The report was so bad that U.N. inspectors investigating Iran's nuclear program sent a letter to the Bush administration and to the committee chairman in protest.
The letter called parts of the document "outrageous and dishonest" and offered evidence to refute its central claims.
Among the allegations in the report is that IAEA Director General Mohamed ElBaradei removed a senior inspector from the Iran investigation because he raised "concerns about Iranian deception regarding its nuclear program." The IAEA said the inspector has not been removed.
Those hawks advocating an attack on Iran seem to want to have their cake and eat it too. They have criticized the CIA for its deficiency pre-Iraq war and for its inability to gather enough intelligence on the Iranian nuclear program -- while at the same time claiming that the intelligence is good enough to make destroying Iran's nuclear program with precision strikes possible.
And, in an echo of pre-war Iraq misinformation, some officials at the CIA, the Defense Intelligence Agency and the State Department have said they are concerned that the office of Vice President Dick Cheney may be receiving a stream of questionable information that originates with Iranian exiles, including a discredited arms dealer, Manucher Ghorbanifar, who played a role in the 1980s Iran-Contra scandal.
There is even a new Iran directorate inside the Pentagon featuring some of the same people involved in the Iraqi intelligence cherry-picking operation at the Office of Special Plans. These include Abram Shulsky and two former OSP staffers, John Trigilio and Ladan Archin. It is feared that their office has become a conduit for Ghorbanifar, who the CIA deemed a fabricator as far back as 1984.
It bears remembering that despite all the pronouncements by the Bush administration on Iran's nuclear program that it simply doesn't have much in the way of good intelligence. U.S. intelligence presence on the ground in Iran is, at best, limited. Thus, most intelligence on Iran comes from the IAEA, or from so-called foreign liaison services -- the intelligence agencies of U.S. allies.
Some reports have suggested that the key piece of intelligence that resulted in the NIE's conclusions that Tehran had halted its program came from a liaison service.
Certainly, some members of Congress simply don't trust the Bush administration when it comes to intelligence on Iran.
In fact, worried that the White House may attempt to manipulate the intelligence process again, Democratic Senate Majority Leader Harry Reid of Nevada last June proposed the Iran Intelligence Oversight Act, legislation meant to ensure that each of the administration's claims on Iran would be backed up by the consensus assessments of intelligence analysts.
Reid is hardly the only one worrying.
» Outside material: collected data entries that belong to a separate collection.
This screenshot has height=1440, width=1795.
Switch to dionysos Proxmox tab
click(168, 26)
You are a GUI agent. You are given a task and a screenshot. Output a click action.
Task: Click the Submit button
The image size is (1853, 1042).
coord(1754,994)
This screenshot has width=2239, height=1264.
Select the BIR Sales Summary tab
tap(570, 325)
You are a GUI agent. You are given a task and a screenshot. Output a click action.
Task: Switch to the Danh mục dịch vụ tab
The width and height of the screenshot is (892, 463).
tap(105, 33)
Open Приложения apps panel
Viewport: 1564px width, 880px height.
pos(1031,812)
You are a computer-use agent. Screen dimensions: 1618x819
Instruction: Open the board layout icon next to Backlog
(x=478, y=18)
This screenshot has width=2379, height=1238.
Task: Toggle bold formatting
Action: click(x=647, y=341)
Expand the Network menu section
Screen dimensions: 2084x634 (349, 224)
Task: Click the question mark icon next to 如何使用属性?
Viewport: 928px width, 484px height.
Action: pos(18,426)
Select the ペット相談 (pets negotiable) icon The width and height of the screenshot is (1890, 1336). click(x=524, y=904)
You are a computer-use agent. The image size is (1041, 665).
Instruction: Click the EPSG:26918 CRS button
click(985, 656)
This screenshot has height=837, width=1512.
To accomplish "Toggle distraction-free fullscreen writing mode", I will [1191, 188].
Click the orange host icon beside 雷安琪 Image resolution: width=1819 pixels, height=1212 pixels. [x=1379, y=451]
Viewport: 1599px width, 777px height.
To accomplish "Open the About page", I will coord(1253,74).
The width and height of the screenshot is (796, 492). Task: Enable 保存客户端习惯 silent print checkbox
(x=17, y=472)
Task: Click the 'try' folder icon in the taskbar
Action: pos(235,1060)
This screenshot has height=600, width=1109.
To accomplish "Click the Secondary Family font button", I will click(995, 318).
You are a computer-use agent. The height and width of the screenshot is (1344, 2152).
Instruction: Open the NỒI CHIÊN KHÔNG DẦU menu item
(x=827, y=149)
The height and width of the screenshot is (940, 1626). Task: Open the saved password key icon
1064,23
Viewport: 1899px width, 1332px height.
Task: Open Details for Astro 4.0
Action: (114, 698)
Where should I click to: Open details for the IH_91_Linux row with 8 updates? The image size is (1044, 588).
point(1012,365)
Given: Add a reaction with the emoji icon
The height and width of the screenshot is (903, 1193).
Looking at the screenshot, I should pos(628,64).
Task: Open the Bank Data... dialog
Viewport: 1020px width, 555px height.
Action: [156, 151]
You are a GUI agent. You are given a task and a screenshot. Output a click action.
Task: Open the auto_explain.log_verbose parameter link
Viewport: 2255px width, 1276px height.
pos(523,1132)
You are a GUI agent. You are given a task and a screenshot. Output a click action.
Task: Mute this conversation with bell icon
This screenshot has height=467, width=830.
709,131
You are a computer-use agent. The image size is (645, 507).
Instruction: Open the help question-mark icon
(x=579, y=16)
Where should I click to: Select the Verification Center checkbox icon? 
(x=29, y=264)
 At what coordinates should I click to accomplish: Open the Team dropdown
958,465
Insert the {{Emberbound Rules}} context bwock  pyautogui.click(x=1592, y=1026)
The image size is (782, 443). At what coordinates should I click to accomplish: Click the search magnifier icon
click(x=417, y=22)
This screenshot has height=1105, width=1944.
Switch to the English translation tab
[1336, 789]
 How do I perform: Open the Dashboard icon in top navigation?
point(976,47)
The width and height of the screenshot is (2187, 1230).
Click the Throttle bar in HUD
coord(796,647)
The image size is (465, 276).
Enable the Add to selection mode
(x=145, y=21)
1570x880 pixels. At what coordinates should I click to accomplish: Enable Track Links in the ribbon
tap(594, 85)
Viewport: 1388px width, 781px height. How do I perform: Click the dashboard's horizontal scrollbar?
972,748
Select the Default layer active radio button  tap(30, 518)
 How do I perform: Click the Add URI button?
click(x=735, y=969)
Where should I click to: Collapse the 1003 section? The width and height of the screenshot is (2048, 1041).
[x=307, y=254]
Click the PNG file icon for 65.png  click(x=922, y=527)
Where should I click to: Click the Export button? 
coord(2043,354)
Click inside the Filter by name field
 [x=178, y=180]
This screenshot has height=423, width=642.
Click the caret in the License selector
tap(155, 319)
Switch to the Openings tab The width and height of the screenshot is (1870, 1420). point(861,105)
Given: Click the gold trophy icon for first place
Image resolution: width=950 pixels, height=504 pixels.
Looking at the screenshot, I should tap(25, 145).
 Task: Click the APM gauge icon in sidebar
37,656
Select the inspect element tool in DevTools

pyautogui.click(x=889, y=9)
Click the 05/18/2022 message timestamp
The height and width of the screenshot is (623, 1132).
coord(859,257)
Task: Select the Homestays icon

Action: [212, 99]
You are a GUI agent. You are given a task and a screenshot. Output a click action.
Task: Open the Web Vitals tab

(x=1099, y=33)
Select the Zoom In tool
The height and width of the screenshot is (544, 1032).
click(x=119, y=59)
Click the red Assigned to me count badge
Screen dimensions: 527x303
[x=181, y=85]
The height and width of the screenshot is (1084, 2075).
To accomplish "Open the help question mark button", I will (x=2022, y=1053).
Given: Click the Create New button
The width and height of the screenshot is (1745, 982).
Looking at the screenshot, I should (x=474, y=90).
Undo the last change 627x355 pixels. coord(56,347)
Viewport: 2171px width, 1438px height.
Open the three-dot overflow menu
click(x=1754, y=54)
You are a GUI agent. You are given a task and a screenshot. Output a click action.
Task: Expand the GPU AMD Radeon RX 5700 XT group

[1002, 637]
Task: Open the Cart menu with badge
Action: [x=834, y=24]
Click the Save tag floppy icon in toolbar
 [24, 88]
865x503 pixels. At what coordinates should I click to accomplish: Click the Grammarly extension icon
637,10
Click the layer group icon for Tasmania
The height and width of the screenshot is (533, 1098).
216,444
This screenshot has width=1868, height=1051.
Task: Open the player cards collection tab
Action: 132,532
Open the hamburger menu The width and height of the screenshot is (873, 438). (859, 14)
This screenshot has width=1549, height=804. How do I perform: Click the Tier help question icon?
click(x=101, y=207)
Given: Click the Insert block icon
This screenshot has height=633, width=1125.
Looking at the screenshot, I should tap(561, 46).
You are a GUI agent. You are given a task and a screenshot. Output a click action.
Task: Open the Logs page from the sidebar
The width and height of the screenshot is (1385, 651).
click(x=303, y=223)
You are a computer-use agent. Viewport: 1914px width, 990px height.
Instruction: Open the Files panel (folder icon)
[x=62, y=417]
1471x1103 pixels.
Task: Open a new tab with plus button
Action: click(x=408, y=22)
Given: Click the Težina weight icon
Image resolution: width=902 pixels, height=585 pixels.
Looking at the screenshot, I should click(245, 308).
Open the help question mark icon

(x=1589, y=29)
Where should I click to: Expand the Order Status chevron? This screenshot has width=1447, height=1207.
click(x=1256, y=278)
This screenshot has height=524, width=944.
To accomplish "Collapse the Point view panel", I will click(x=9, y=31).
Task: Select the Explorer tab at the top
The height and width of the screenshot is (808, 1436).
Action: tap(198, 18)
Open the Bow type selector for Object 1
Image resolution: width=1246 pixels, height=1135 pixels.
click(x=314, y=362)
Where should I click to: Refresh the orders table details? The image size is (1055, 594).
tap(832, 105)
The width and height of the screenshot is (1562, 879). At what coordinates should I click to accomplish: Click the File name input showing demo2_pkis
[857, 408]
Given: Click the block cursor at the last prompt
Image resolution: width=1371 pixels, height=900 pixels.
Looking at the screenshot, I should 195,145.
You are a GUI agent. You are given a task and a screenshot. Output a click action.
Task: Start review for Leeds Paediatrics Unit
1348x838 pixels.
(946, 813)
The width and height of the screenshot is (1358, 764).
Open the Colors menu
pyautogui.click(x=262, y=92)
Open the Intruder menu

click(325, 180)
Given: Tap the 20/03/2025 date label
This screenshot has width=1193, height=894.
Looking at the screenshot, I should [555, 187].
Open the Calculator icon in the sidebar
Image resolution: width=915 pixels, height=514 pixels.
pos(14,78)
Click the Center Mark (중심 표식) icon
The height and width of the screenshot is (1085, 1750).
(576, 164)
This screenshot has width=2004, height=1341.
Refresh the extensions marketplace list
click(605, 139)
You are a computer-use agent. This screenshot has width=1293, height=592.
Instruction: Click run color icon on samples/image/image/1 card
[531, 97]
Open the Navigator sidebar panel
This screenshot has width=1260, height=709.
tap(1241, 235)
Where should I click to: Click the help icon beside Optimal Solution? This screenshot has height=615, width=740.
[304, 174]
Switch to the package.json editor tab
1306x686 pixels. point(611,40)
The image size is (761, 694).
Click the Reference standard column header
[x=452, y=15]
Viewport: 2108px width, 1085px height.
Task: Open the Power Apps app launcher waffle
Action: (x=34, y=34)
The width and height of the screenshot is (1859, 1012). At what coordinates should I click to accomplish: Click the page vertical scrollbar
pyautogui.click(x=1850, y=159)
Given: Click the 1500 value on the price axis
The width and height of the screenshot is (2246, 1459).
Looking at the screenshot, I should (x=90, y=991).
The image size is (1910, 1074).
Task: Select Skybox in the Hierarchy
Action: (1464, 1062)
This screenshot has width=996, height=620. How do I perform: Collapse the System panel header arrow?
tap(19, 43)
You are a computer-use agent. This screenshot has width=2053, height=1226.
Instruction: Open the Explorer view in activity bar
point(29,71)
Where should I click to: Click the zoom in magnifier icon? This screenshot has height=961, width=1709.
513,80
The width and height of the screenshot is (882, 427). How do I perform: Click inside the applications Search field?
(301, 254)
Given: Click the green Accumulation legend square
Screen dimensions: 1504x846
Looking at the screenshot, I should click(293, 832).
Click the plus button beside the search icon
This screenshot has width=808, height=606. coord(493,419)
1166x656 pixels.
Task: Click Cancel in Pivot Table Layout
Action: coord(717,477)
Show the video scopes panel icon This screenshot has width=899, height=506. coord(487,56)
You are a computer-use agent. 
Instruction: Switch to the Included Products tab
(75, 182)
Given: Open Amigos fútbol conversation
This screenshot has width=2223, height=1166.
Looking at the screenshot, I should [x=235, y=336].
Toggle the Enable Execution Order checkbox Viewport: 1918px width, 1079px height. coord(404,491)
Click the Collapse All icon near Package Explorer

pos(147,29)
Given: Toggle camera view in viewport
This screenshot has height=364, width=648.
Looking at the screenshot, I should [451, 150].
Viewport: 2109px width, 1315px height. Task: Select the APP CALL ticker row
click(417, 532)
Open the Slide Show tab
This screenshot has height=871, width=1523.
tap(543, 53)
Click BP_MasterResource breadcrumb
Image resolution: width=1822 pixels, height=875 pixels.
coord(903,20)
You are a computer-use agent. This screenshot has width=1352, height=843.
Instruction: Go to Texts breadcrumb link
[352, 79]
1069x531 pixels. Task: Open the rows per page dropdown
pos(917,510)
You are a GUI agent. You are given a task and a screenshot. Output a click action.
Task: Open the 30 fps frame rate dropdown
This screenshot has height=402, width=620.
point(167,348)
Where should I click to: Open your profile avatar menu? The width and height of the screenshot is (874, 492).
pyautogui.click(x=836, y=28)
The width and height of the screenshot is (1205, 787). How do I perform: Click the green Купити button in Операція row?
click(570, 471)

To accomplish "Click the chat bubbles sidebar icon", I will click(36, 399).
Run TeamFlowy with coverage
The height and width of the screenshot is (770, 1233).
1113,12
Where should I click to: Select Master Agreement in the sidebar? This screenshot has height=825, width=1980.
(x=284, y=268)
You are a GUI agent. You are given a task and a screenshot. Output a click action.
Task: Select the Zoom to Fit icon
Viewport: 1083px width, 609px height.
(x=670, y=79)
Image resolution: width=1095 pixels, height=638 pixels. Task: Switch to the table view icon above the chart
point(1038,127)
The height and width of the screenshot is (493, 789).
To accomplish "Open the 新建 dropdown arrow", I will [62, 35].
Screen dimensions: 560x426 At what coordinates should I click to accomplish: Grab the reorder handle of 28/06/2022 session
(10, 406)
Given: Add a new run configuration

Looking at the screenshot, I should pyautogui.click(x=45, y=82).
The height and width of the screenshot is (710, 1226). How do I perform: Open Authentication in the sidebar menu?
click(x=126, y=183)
Similar bills have been introduced by Sen. Robert Byrd, D-W.Va., and in the House by Reps. Walter Jones, R-N.C., Peter DeFazio, D-Ore., and Barbara Lee, D-Calif.
It is not just members of Congress worrying about the Bush administration. Even parts of the establishment elite have called for more talks with Iran. Aside from the calls for such in recommendations of the Iraq Study Group, there have been others, such as a 2004 working group established under the Council on Foreign Relations and co-chaired by Robert Gates, now secretary of defense, and former national security adviser Zbigniew Brzezinski; and a 2001 Atlantic Council of the United States Working Group, co-chaired by Lee H. Hamilton, James Schlesinger and Brent Scowcroft.